Yash Paul Khajuria^1,2*, Sanjana Kaul¹ and Manoj K Dhar¹

¹Plant Genomics Laboratory, School of Biotechnology, University of Jammu, Jammu-180006, India

²National Institute of Plant Genome Research, New Delhi-110067, India

^*Corresponding author:

Yash Paul Khajuria
National Institute of Plant Genome Research
New Delhi-110067, India
Tel: 09873645870
E-mail: yashkhajuria@gmail.com

Received August 11, 2012; Published September 30, 2012

Citation: Khajuria YP, Kaul S, Dhar MK (2012) Molecular Characterization of Venturia inaequalis Causing Apple Scab in Kashmir. 1:339. doi:10.4172/scientificreports.339

Copyright: © 2012 Khajuria YP, et al. This is an open-access article distributed under the terms of the Creative Commons Attribution License, which permits unrestricted use, distribution, and reproduction in any medium, provided the original author and source are credited.

Abstract

Apple scab is causing major losses to apple growers throughout the world. The disease is caused by fungal pathogen Venturia inaequalis (Cke. ) Wint., which is a heterothallic, haploid ascomycete, reproducing sexually and asexually. Understanding the genetic variability of the pathogen is very important for devising the strategies to control it. DNA based molecular markers have been successfully used for studying the genetic variation in different fungal pathogens. For the present investigation, samples were collected from the different areas of Kashmir valley, during 2004 to 2008. Two molecular markers, namely RAPD and ISSR were used for characterization of V. inaequalis isolates, obtained from different cultivars growing in various orchards spread across the valley. The gene diversity revealed by RAPD markers ranged between 0.08 and 0.64, whereas for ISSR, it ranged between 0.1 and 0.8. We conclude that there is high level of genetic diversity within populations of V. inaequalis. The isolates were observed to be intermixed and not area specific, however, in some cases, cultivar specific isolates were identified.

Keywords

Apple scab; Venturia inaequalis; RAPD; ISSR; Gene diversity

Introduction

Apple scab is one of the most serious diseases of apple and is caused by the fungus Venturia inaequalis [1]. The disease causes great economic losses to the growers in particular and apple industry, in general [2]. Although, infection may occur on leaves, fruits, stem or green twigs, the main sites of infection are leaves and fruits. Infection first appears on the underside of the leaf and subsequently, spreads to the other parts. Young leaves are more prone to infection than mature and old leaves [3]. First visible symptoms are pin head sized water soaked spots. Later, these enlarge and assume dark and smoky appearance. When the disease advances, skin ruptures and the exposed tissue gives brown or black velvet like appearance. Finally, they attain a brownish black colour. If fruits get infected before harvest, the symptoms are not visible until storage [4]. During storage, rough, black and circular lesions may develop. The lesions are formed due to erect, brown conidiophores and numerous conidia produced by the fungus. The ascospores constitute the primary source of infection. These become active as soon as spring starts [5]. The pathogen increases its biomass considerably within 7 to 10 days, and further infection takes place by asexual spores called conidia.

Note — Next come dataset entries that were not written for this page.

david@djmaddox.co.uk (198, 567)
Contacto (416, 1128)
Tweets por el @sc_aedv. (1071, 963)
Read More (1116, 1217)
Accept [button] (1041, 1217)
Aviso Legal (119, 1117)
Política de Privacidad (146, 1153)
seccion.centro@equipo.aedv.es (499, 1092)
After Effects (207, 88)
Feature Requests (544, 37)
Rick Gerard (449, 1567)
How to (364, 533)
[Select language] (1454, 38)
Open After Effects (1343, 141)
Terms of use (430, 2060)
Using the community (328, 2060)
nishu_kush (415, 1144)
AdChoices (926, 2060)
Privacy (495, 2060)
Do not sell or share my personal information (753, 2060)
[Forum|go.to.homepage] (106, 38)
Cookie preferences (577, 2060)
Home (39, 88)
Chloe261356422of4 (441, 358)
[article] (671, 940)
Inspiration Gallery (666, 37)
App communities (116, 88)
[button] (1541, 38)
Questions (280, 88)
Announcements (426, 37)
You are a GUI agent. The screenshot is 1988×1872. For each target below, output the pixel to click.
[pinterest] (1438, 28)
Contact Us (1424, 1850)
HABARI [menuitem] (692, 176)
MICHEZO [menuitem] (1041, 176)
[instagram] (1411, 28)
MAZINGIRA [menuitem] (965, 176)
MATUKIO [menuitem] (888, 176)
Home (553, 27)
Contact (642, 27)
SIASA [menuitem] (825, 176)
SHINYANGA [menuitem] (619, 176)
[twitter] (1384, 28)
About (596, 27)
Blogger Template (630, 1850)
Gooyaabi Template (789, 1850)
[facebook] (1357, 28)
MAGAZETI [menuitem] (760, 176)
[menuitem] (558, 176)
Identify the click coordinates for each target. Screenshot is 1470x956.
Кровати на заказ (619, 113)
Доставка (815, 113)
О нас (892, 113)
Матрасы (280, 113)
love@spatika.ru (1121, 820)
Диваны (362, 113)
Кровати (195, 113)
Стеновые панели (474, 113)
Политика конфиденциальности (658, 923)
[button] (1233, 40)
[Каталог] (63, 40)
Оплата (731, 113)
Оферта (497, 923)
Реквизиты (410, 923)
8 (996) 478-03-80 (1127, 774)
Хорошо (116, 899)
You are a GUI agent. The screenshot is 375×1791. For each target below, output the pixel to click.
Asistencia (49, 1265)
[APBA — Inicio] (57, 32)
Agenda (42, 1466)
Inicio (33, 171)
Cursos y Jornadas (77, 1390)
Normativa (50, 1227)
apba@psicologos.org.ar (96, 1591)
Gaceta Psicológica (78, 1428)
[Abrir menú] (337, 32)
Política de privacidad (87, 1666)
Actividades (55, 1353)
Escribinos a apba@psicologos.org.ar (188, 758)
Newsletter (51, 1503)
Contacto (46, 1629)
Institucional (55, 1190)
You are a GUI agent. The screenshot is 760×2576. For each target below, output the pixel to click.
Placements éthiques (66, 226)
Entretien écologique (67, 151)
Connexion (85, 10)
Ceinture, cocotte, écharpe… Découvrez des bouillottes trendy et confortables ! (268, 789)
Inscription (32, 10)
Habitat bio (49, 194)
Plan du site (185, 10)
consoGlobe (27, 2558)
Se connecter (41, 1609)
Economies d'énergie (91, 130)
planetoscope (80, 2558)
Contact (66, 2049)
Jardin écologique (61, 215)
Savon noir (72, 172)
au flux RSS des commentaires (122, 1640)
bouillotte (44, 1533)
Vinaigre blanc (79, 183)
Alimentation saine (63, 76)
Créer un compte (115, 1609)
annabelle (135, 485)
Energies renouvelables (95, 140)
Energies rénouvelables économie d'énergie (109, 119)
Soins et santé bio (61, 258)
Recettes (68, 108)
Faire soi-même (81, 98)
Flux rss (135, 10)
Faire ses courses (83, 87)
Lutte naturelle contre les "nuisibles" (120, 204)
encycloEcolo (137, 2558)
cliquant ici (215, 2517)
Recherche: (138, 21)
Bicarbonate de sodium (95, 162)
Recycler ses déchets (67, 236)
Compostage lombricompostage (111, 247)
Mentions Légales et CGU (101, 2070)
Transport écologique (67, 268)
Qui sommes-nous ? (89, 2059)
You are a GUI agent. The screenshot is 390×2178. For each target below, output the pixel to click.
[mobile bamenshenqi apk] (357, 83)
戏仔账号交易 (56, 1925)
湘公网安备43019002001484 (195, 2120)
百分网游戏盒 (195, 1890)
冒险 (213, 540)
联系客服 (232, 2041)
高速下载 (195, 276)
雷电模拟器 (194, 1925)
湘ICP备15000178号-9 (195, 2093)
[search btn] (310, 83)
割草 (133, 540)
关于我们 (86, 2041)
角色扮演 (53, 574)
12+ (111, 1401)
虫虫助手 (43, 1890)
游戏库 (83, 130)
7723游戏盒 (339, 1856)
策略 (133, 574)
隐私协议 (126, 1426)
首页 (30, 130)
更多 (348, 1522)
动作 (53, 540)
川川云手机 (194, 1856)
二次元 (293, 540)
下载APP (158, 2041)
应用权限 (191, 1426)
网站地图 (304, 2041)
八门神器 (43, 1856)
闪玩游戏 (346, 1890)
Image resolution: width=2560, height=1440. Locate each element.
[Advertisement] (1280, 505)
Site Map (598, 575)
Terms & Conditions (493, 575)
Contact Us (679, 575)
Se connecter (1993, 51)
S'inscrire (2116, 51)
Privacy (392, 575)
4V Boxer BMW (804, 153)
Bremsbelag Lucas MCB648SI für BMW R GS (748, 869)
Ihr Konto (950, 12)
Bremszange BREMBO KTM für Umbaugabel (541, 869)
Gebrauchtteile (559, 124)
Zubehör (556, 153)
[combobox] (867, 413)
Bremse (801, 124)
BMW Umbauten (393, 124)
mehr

In Kashmir valley, the release of the ascospores can begin as early as late March, and may continue over several weeks [6]. Further infections occur with asexual conidiospores. Conidia spread from tree to tree in rain–splash and by wind. If the weather conditions are suitable, then the fungus spreads very rapidly and there can be a dramatic increase in the incidence of scab. The pathogen remains active even at very low temperatures [7], and can infect at as low as 1°C within 40 hours. As temperature and wetness are directly related to the incidence of infection, these parameters can be used for prediction of incidence of scab [8]. A modification to Mills table has been proposed, which is relevant to Kashmir valley [9]. Even, several models for estimates of ascospore maturity have been developed for controlling the disease [10].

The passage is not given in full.